[WHAT YOU SHOULD DO]: The whole listing below should be output again, word for word.
------------------------
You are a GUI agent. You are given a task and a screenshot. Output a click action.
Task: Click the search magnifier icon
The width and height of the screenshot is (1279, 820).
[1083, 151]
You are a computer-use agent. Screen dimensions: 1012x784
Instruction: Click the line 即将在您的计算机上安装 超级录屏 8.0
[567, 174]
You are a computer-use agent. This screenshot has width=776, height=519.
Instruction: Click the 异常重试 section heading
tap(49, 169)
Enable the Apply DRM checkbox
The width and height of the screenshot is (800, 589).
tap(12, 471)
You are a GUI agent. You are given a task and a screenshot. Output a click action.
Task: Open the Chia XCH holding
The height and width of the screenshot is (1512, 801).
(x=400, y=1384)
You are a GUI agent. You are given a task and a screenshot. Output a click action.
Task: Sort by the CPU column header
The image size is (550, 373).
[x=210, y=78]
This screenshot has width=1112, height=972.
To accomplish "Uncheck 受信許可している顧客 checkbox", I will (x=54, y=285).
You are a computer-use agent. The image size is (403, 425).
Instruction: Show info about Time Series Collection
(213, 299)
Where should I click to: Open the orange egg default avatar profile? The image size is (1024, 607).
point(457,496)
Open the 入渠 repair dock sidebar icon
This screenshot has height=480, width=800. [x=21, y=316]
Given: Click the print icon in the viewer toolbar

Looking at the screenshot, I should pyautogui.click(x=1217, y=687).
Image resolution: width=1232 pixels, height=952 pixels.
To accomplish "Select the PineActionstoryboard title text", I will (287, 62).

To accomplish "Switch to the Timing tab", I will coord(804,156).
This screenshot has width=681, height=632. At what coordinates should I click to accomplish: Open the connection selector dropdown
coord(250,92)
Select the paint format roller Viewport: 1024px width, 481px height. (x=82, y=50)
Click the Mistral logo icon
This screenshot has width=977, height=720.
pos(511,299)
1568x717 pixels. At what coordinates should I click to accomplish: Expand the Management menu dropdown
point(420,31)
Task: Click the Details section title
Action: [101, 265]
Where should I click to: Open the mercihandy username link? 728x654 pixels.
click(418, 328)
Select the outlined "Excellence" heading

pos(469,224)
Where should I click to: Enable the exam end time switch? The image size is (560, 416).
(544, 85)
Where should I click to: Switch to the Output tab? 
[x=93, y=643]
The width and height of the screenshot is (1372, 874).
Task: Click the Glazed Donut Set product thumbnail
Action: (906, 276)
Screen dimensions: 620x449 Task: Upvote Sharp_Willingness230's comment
------------------------
[REPLY TO THE TASK]:
You are a GUI agent. You are given a task and a screenshot. Output a click action.
Task: Click the search magnifier icon
The width and height of the screenshot is (1279, 820).
[1083, 151]
You are a computer-use agent. Screen dimensions: 1012x784
Instruction: Click the line 即将在您的计算机上安装 超级录屏 8.0
[567, 174]
You are a computer-use agent. This screenshot has width=776, height=519.
Instruction: Click the 异常重试 section heading
tap(49, 169)
Enable the Apply DRM checkbox
The width and height of the screenshot is (800, 589).
tap(12, 471)
You are a GUI agent. You are given a task and a screenshot. Output a click action.
Task: Open the Chia XCH holding
The height and width of the screenshot is (1512, 801).
(x=400, y=1384)
You are a GUI agent. You are given a task and a screenshot. Output a click action.
Task: Sort by the CPU column header
The image size is (550, 373).
[x=210, y=78]
This screenshot has width=1112, height=972.
To accomplish "Uncheck 受信許可している顧客 checkbox", I will (x=54, y=285).
You are a computer-use agent. The image size is (403, 425).
Instruction: Show info about Time Series Collection
(213, 299)
Where should I click to: Open the orange egg default avatar profile? The image size is (1024, 607).
point(457,496)
Open the 入渠 repair dock sidebar icon
This screenshot has height=480, width=800. [x=21, y=316]
Given: Click the print icon in the viewer toolbar

Looking at the screenshot, I should pyautogui.click(x=1217, y=687).
Image resolution: width=1232 pixels, height=952 pixels.
To accomplish "Select the PineActionstoryboard title text", I will (287, 62).

To accomplish "Switch to the Timing tab", I will coord(804,156).
This screenshot has width=681, height=632. At what coordinates should I click to accomplish: Open the connection selector dropdown
coord(250,92)
Select the paint format roller Viewport: 1024px width, 481px height. (x=82, y=50)
Click the Mistral logo icon
This screenshot has width=977, height=720.
pos(511,299)
1568x717 pixels. At what coordinates should I click to accomplish: Expand the Management menu dropdown
point(420,31)
Task: Click the Details section title
Action: [101, 265]
Where should I click to: Open the mercihandy username link? 728x654 pixels.
click(418, 328)
Select the outlined "Excellence" heading

pos(469,224)
Where should I click to: Enable the exam end time switch? The image size is (560, 416).
(544, 85)
Where should I click to: Switch to the Output tab? 
[x=93, y=643]
The width and height of the screenshot is (1372, 874).
Task: Click the Glazed Donut Set product thumbnail
Action: (906, 276)
Screen dimensions: 620x449 Task: Upvote Sharp_Willingness230's comment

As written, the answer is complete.